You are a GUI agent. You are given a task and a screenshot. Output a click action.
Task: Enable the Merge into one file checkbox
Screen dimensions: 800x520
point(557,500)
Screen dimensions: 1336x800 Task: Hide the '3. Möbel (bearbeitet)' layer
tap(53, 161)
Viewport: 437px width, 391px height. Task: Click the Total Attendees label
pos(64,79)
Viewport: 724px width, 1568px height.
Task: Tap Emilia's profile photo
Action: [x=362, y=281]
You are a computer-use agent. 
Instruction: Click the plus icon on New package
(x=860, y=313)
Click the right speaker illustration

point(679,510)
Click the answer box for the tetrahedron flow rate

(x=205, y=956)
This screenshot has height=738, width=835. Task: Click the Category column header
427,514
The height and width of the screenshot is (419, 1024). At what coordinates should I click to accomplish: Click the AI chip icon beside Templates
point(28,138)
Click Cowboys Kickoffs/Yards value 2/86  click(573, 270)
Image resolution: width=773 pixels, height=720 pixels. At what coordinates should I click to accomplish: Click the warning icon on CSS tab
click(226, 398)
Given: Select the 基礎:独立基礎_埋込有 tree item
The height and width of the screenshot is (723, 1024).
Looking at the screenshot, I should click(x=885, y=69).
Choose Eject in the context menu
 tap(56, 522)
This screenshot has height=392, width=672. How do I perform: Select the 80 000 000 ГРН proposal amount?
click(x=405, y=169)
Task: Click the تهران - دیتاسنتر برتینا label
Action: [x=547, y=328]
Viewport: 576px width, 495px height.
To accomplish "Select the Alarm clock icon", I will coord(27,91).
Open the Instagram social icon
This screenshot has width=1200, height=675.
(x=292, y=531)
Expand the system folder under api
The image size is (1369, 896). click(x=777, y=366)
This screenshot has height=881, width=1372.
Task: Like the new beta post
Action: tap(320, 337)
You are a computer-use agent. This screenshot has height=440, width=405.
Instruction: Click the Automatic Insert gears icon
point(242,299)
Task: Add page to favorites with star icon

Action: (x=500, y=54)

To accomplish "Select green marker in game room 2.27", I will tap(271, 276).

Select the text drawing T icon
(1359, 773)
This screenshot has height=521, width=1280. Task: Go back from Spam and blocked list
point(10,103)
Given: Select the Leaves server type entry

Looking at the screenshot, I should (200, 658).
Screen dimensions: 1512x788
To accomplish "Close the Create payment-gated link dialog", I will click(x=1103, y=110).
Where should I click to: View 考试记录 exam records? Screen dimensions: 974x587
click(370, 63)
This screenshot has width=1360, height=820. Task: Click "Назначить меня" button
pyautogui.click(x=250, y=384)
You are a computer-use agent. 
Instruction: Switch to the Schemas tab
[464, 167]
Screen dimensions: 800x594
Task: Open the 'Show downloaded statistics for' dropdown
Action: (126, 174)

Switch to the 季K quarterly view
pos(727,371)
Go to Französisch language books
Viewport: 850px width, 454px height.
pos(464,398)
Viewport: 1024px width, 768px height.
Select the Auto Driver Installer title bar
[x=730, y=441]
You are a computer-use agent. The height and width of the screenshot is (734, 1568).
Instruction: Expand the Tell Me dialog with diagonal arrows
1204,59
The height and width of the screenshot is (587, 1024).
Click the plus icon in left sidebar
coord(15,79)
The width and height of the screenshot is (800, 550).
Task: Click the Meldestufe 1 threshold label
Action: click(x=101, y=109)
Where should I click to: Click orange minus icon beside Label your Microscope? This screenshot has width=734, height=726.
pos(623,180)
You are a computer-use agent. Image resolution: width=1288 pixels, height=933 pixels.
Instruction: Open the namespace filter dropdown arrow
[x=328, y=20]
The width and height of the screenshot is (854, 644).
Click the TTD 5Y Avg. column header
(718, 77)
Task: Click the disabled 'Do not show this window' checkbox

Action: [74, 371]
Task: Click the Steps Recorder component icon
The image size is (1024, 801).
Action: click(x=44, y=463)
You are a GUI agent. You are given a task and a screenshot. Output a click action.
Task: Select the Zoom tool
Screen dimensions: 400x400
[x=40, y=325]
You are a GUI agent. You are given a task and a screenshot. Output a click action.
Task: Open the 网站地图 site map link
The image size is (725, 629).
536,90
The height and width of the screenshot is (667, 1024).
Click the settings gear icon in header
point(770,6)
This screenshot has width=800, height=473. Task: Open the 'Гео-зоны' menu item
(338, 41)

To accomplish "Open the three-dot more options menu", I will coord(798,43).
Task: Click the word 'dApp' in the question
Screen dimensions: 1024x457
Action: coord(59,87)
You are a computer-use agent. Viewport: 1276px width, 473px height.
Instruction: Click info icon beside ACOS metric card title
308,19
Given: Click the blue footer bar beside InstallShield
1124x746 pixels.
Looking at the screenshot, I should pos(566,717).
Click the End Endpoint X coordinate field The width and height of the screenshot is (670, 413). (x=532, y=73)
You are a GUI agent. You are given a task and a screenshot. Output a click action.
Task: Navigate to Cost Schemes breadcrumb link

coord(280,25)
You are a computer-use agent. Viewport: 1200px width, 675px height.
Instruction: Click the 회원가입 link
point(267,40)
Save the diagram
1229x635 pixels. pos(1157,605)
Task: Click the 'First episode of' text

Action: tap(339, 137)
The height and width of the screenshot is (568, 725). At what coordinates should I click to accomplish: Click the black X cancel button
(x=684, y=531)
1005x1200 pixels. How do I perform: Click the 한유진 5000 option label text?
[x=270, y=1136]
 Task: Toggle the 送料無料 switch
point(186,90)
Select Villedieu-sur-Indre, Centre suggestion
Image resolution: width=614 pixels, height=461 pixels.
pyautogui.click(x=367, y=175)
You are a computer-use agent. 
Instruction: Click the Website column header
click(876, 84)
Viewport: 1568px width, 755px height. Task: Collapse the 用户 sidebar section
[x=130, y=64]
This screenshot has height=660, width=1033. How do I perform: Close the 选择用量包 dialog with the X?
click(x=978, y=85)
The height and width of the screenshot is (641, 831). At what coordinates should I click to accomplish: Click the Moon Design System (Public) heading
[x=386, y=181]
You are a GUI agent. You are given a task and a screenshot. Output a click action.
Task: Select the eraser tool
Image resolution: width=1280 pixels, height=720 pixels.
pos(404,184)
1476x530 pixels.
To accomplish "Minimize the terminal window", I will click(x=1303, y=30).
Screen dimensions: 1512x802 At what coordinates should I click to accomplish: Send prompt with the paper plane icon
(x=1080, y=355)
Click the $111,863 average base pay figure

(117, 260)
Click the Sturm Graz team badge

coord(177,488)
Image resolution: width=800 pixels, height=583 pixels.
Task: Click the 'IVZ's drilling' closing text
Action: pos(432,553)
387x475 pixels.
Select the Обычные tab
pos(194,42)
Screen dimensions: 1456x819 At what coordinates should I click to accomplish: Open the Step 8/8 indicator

Goal of the exercise - Rewrite the records above, replacing every occurrence of "GUI agent" with "desktop assistant" and leaving everything else unchanged.

Final answer -
You are a desktop assistant. You are given a task and a screenshot. Output a click action.
Task: Enable the Merge into one file checkbox
Screen dimensions: 800x520
point(557,500)
Screen dimensions: 1336x800 Task: Hide the '3. Möbel (bearbeitet)' layer
tap(53, 161)
Viewport: 437px width, 391px height. Task: Click the Total Attendees label
pos(64,79)
Viewport: 724px width, 1568px height.
Task: Tap Emilia's profile photo
Action: [x=362, y=281]
You are a computer-use agent. 
Instruction: Click the plus icon on New package
(x=860, y=313)
Click the right speaker illustration

point(679,510)
Click the answer box for the tetrahedron flow rate

(x=205, y=956)
This screenshot has height=738, width=835. Task: Click the Category column header
427,514
The height and width of the screenshot is (419, 1024). At what coordinates should I click to accomplish: Click the AI chip icon beside Templates
point(28,138)
Click Cowboys Kickoffs/Yards value 2/86  click(573, 270)
Image resolution: width=773 pixels, height=720 pixels. At what coordinates should I click to accomplish: Click the warning icon on CSS tab
click(226, 398)
Given: Select the 基礎:独立基礎_埋込有 tree item
The height and width of the screenshot is (723, 1024).
Looking at the screenshot, I should click(x=885, y=69).
Choose Eject in the context menu
 tap(56, 522)
This screenshot has height=392, width=672. How do I perform: Select the 80 000 000 ГРН proposal amount?
click(x=405, y=169)
Task: Click the تهران - دیتاسنتر برتینا label
Action: [x=547, y=328]
Viewport: 576px width, 495px height.
To accomplish "Select the Alarm clock icon", I will coord(27,91).
Open the Instagram social icon
This screenshot has width=1200, height=675.
(x=292, y=531)
Expand the system folder under api
The image size is (1369, 896). click(x=777, y=366)
This screenshot has height=881, width=1372.
Task: Like the new beta post
Action: tap(320, 337)
You are a computer-use agent. This screenshot has height=440, width=405.
Instruction: Click the Automatic Insert gears icon
point(242,299)
Task: Add page to favorites with star icon

Action: (x=500, y=54)

To accomplish "Select green marker in game room 2.27", I will tap(271, 276).

Select the text drawing T icon
(1359, 773)
This screenshot has height=521, width=1280. Task: Go back from Spam and blocked list
point(10,103)
Given: Select the Leaves server type entry

Looking at the screenshot, I should (200, 658).
Screen dimensions: 1512x788
To accomplish "Close the Create payment-gated link dialog", I will click(x=1103, y=110).
Where should I click to: View 考试记录 exam records? Screen dimensions: 974x587
click(370, 63)
This screenshot has width=1360, height=820. Task: Click "Назначить меня" button
pyautogui.click(x=250, y=384)
You are a computer-use agent. 
Instruction: Switch to the Schemas tab
[464, 167]
Screen dimensions: 800x594
Task: Open the 'Show downloaded statistics for' dropdown
Action: (126, 174)

Switch to the 季K quarterly view
pos(727,371)
Go to Französisch language books
Viewport: 850px width, 454px height.
pos(464,398)
Viewport: 1024px width, 768px height.
Select the Auto Driver Installer title bar
[x=730, y=441]
You are a computer-use agent. The height and width of the screenshot is (734, 1568).
Instruction: Expand the Tell Me dialog with diagonal arrows
1204,59
The height and width of the screenshot is (587, 1024).
Click the plus icon in left sidebar
coord(15,79)
The width and height of the screenshot is (800, 550).
Task: Click the Meldestufe 1 threshold label
Action: click(x=101, y=109)
Where should I click to: Click orange minus icon beside Label your Microscope? This screenshot has width=734, height=726.
pos(623,180)
You are a computer-use agent. Image resolution: width=1288 pixels, height=933 pixels.
Instruction: Open the namespace filter dropdown arrow
[x=328, y=20]
The width and height of the screenshot is (854, 644).
Click the TTD 5Y Avg. column header
(718, 77)
Task: Click the disabled 'Do not show this window' checkbox

Action: [74, 371]
Task: Click the Steps Recorder component icon
The image size is (1024, 801).
Action: click(x=44, y=463)
You are a desktop assistant. You are given a task and a screenshot. Output a click action.
Task: Select the Zoom tool
Screen dimensions: 400x400
[x=40, y=325]
You are a desktop assistant. You are given a task and a screenshot. Output a click action.
Task: Open the 网站地图 site map link
The image size is (725, 629).
536,90
The height and width of the screenshot is (667, 1024).
Click the settings gear icon in header
point(770,6)
This screenshot has width=800, height=473. Task: Open the 'Гео-зоны' menu item
(338, 41)

To accomplish "Open the three-dot more options menu", I will coord(798,43).
Task: Click the word 'dApp' in the question
Screen dimensions: 1024x457
Action: coord(59,87)
You are a computer-use agent. Viewport: 1276px width, 473px height.
Instruction: Click info icon beside ACOS metric card title
308,19
Given: Click the blue footer bar beside InstallShield
1124x746 pixels.
Looking at the screenshot, I should pos(566,717).
Click the End Endpoint X coordinate field The width and height of the screenshot is (670, 413). (x=532, y=73)
You are a desktop assistant. You are given a task and a screenshot. Output a click action.
Task: Navigate to Cost Schemes breadcrumb link

coord(280,25)
You are a computer-use agent. Viewport: 1200px width, 675px height.
Instruction: Click the 회원가입 link
point(267,40)
Save the diagram
1229x635 pixels. pos(1157,605)
Task: Click the 'First episode of' text

Action: tap(339, 137)
The height and width of the screenshot is (568, 725). At what coordinates should I click to accomplish: Click the black X cancel button
(x=684, y=531)
1005x1200 pixels. How do I perform: Click the 한유진 5000 option label text?
[x=270, y=1136]
 Task: Toggle the 送料無料 switch
point(186,90)
Select Villedieu-sur-Indre, Centre suggestion
Image resolution: width=614 pixels, height=461 pixels.
pyautogui.click(x=367, y=175)
You are a computer-use agent. 
Instruction: Click the Website column header
click(876, 84)
Viewport: 1568px width, 755px height. Task: Collapse the 用户 sidebar section
[x=130, y=64]
This screenshot has height=660, width=1033. How do I perform: Close the 选择用量包 dialog with the X?
click(x=978, y=85)
The height and width of the screenshot is (641, 831). At what coordinates should I click to accomplish: Click the Moon Design System (Public) heading
[x=386, y=181]
You are a desktop assistant. You are given a task and a screenshot. Output a click action.
Task: Select the eraser tool
Image resolution: width=1280 pixels, height=720 pixels.
pos(404,184)
1476x530 pixels.
To accomplish "Minimize the terminal window", I will click(x=1303, y=30).
Screen dimensions: 1512x802 At what coordinates should I click to accomplish: Send prompt with the paper plane icon
(x=1080, y=355)
Click the $111,863 average base pay figure

(117, 260)
Click the Sturm Graz team badge

coord(177,488)
Image resolution: width=800 pixels, height=583 pixels.
Task: Click the 'IVZ's drilling' closing text
Action: pos(432,553)
387x475 pixels.
Select the Обычные tab
pos(194,42)
Screen dimensions: 1456x819 At what coordinates should I click to accomplish: Open the Step 8/8 indicator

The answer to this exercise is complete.